Friday, October 21, 2011

TICK TOCK

My body is on its own timer. The thoughts of her next surgery is killing me.OCT.19th Emery had her regular visit with her cardiologist it went well. She looks good. But  every month we see the doctor he reminds me surgery for Emery will be in Dec. or Jan.*i always think maybe there will be some chance, some miracle the doctor would say "oh everything looks good, looks like she doesn't need one for years to come lol* but i know that wont happen. So every month i am reminded of whats to come. Although this time around he told us it's preparation time. Time to prepare Emery for her next surgery. He put in the referral  for her to get an ECHO. This is the first step to get her ready for her surgery.

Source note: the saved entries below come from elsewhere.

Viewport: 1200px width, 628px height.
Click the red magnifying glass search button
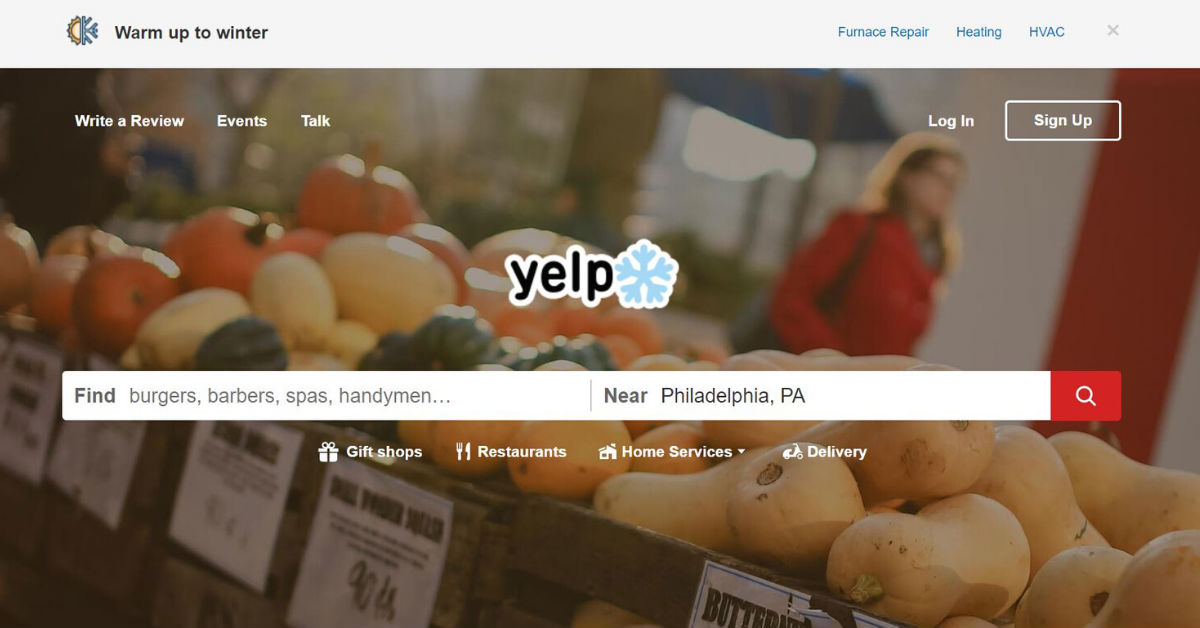point(1085,396)
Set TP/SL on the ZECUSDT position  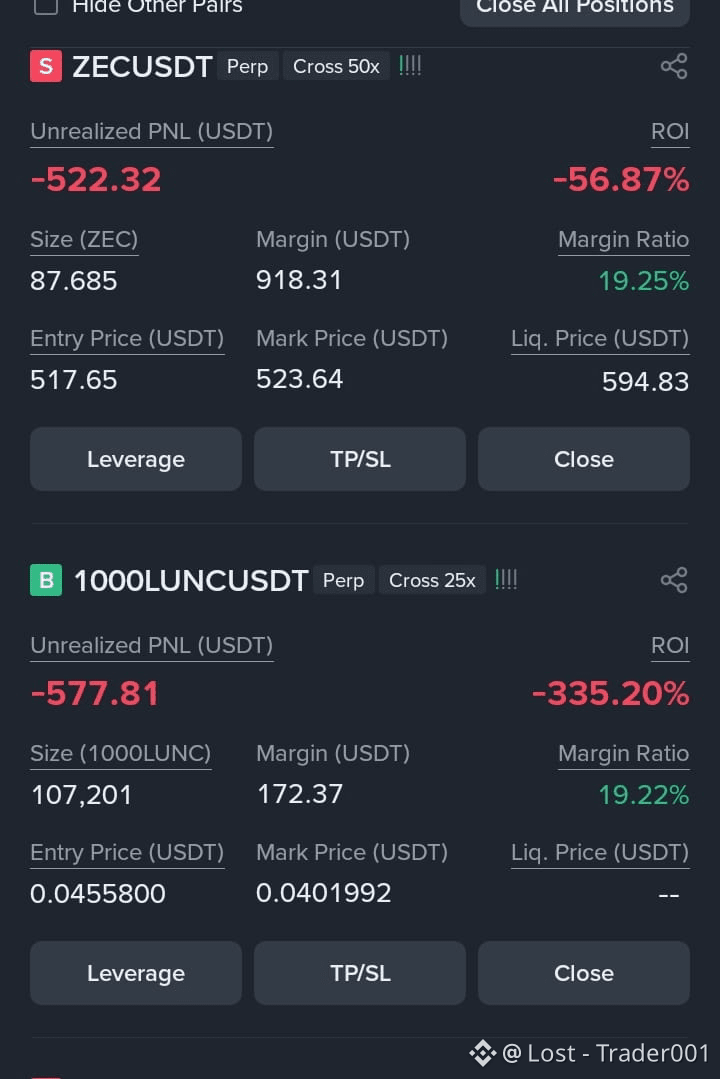pyautogui.click(x=360, y=459)
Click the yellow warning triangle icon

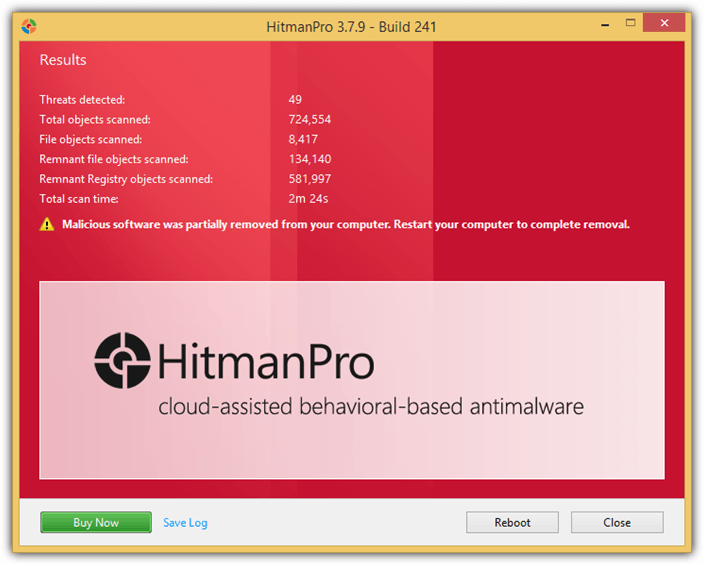pos(47,225)
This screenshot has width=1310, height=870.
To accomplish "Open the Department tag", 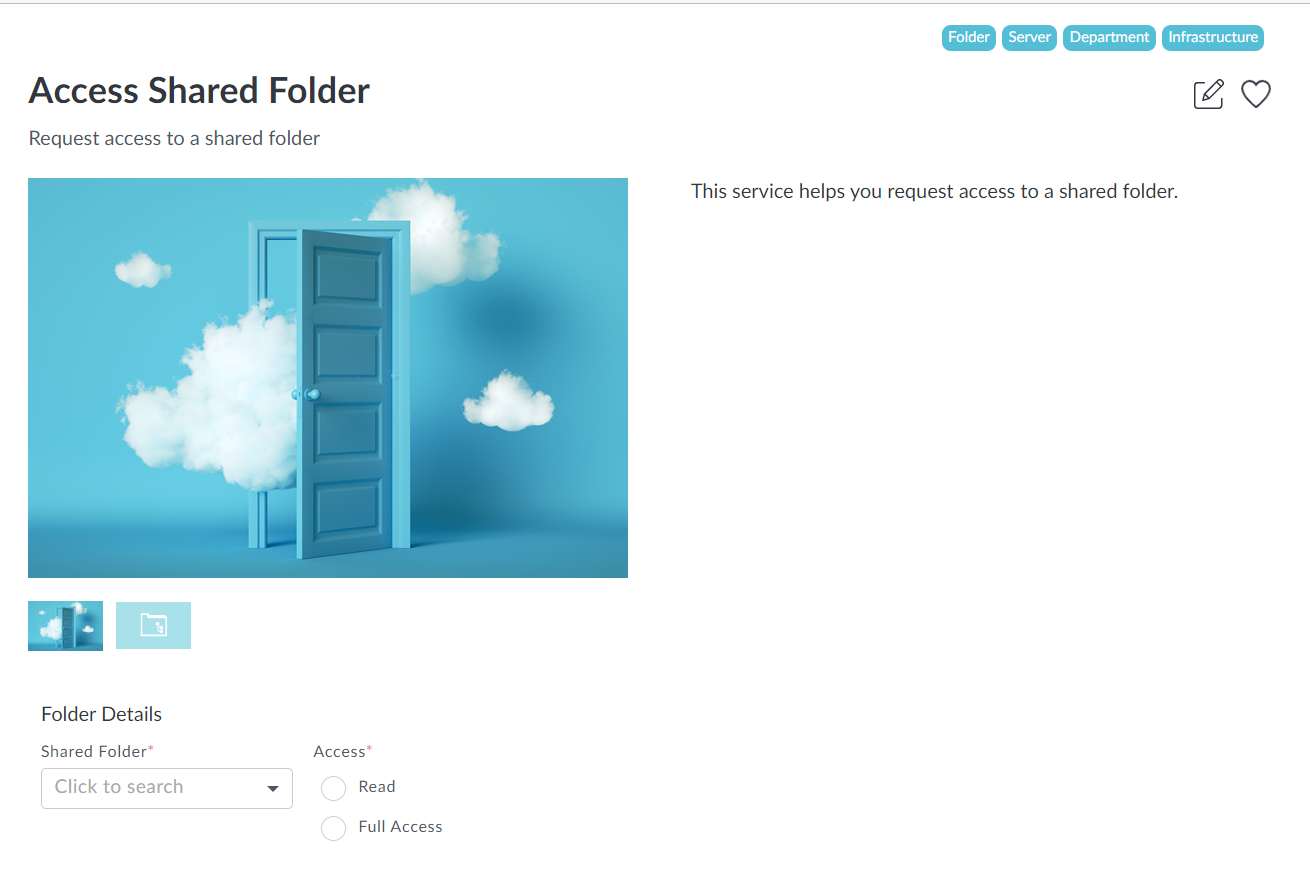I will [x=1109, y=38].
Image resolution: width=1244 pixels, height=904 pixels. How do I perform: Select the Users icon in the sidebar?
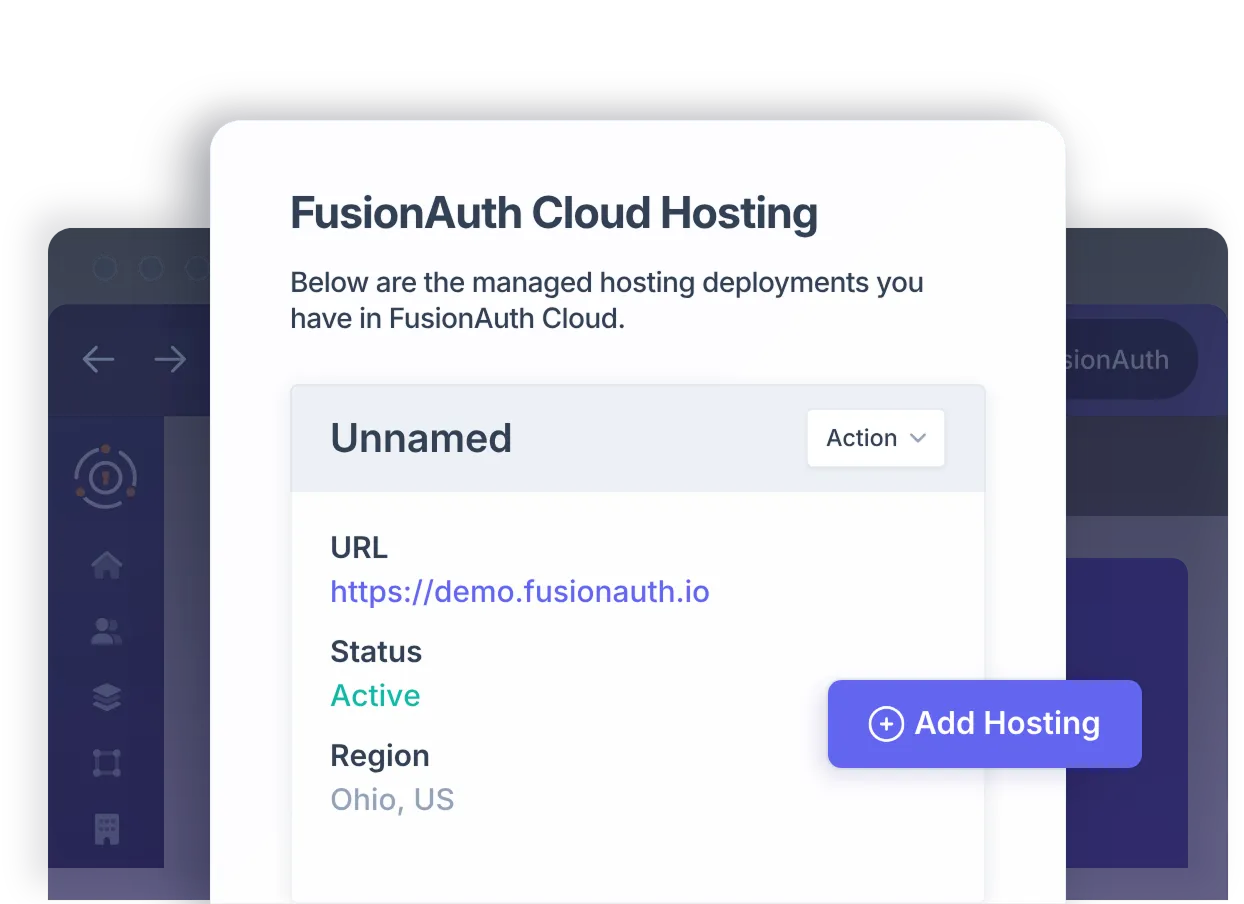click(106, 631)
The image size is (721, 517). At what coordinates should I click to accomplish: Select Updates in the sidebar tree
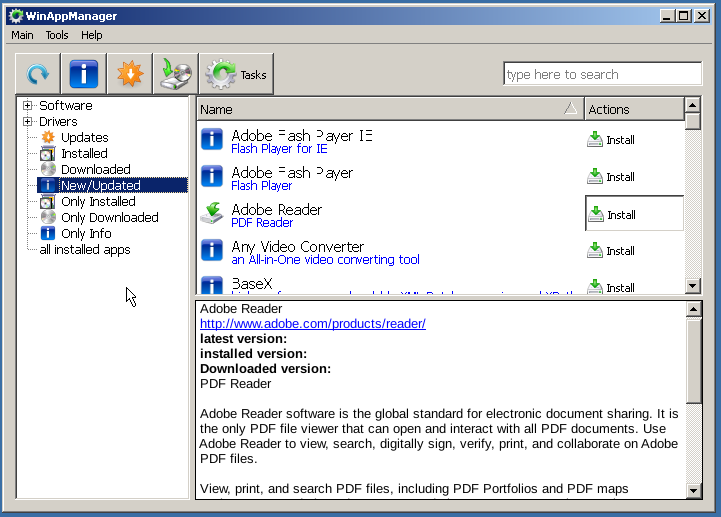[x=84, y=138]
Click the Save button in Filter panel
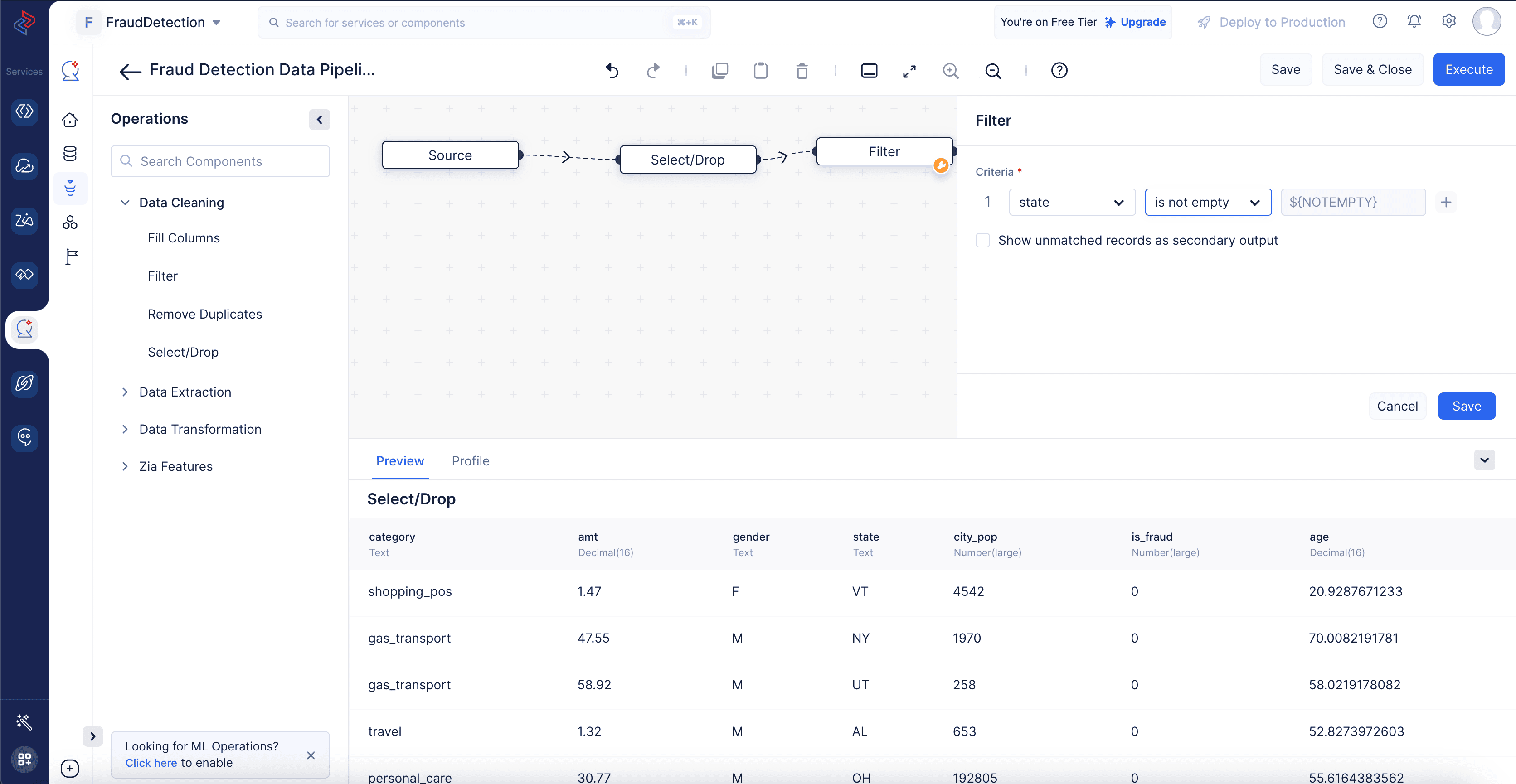The height and width of the screenshot is (784, 1516). tap(1466, 406)
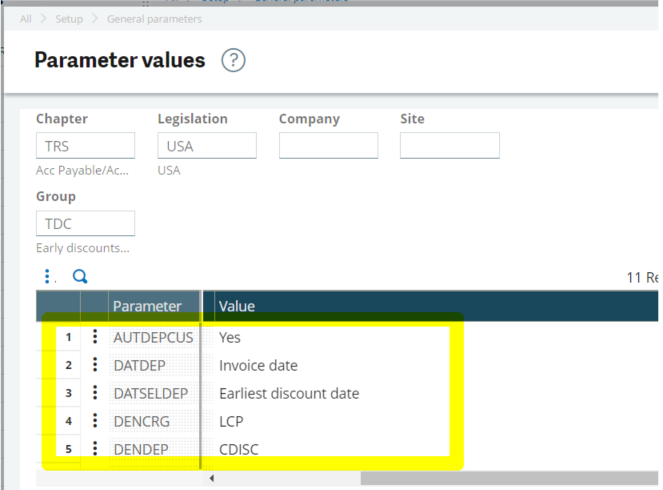
Task: Click the All breadcrumb link
Action: tap(26, 19)
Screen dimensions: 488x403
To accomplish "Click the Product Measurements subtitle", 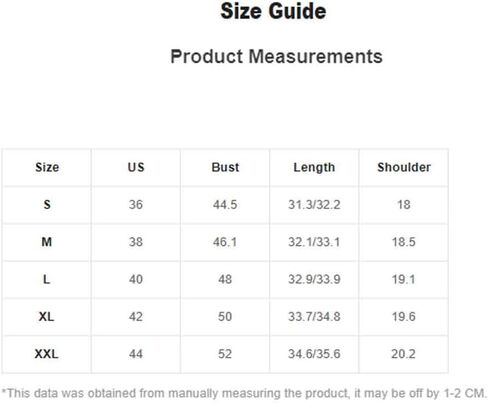I will pos(276,56).
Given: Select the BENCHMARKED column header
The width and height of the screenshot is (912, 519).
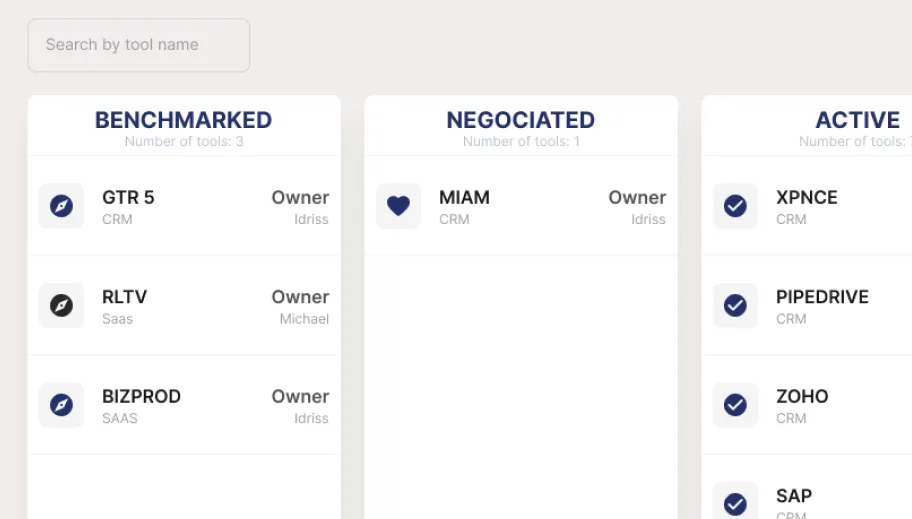Looking at the screenshot, I should tap(184, 120).
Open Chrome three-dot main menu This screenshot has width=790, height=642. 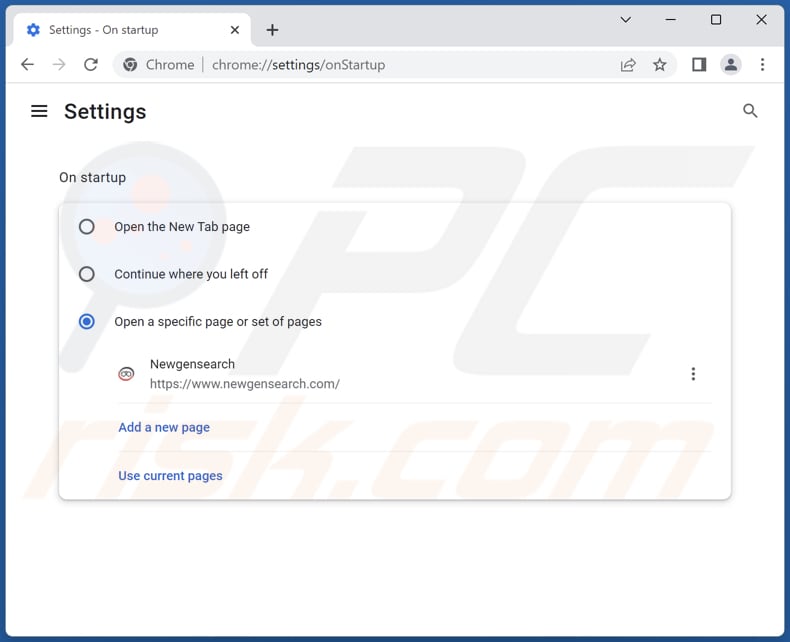(x=762, y=65)
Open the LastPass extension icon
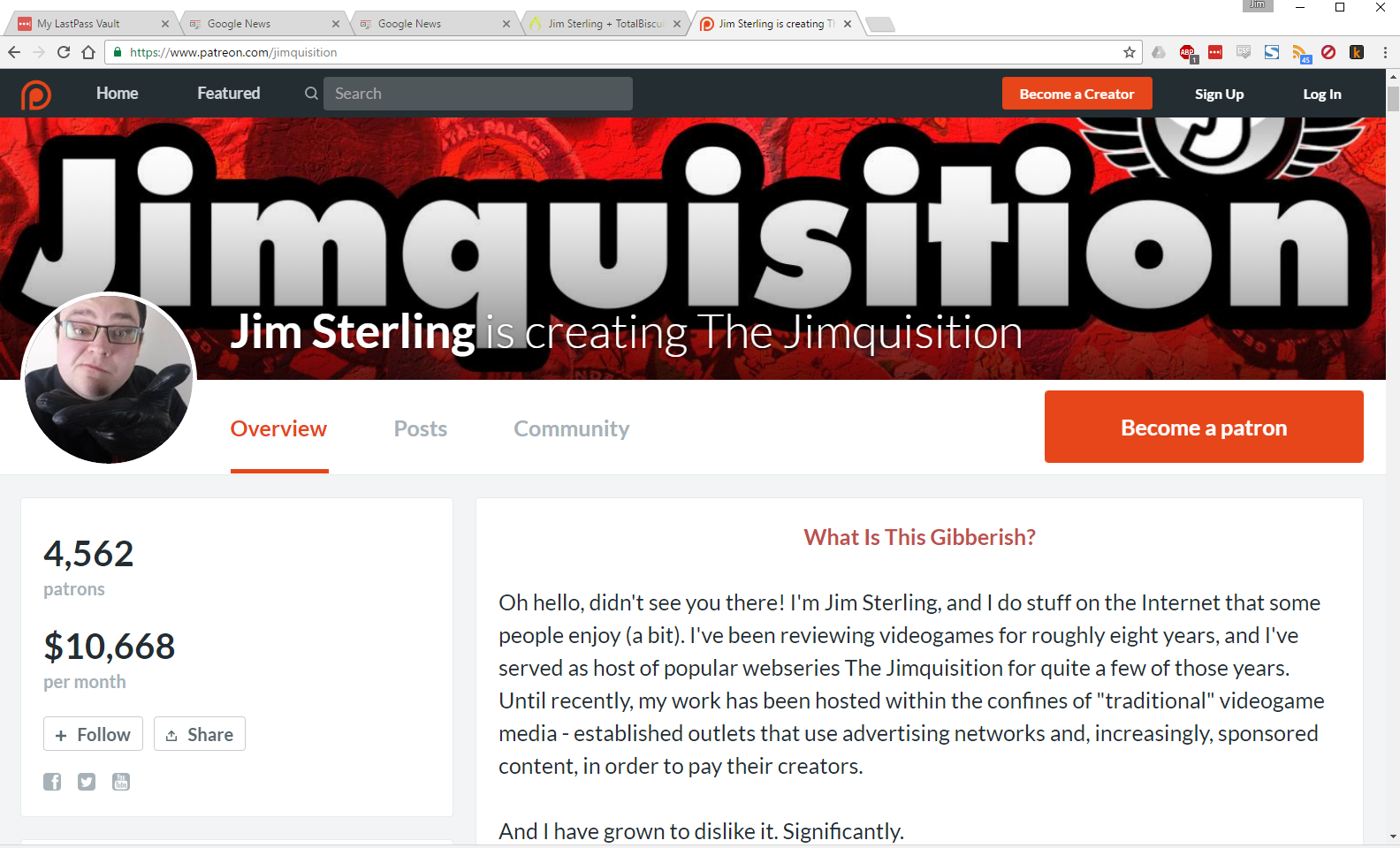Image resolution: width=1400 pixels, height=848 pixels. point(1215,52)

I find myself telling myself all the time "this isnt enough time" ......"i need more time" .....i want more time with my baby! to have her home....and to enjoy having her with are family. I am so sick of hospitals! *im sure most of you are reading this saying the same thing too* 
Is it okay for me to feel selfish sometimes?
I hope so.
The old feelings of being at that hospital and seeing my baby just ....there in the room, trying to fight for her life are all coming back.
I wish i didn't have to feel like that ever again. I know its for the best but i wish she didn't have to go through that again. Forget about the way i feel....my poor baby. she will only be 5 months next surgery time. i know she will never remember this but for the moment she will feel the worst. She will have to struggle to get to recovery. It breaks my heart. A heart mom at the hospital told me it gets easy after each surgery...but how is that possible! i wanted to tell her R YOU CRAZY!......i feel like its going to be harder this time around. I never had a chance after i had her to actually bond with my baby. I LOVED HER! but never felt that connection ....like building that trust with her. So when i think of her next surgery. I know this time will be harder.
Dont get me wrong it was hard going through her first surgery with her. Handing your baby *YOUR LIFE* off to a doctor is the hardest part. ugh! i dont know how we do it sometimes. 
She is already going to be 3months old so she smiles alot, she moves alot, coos and baby talks all the time. To not hear or see her do those things for the first 4 or 5 days are going to be so hard. so when the lady told me it gets easier......i don't think it does or will ever until she doesn't need anymore surgery's.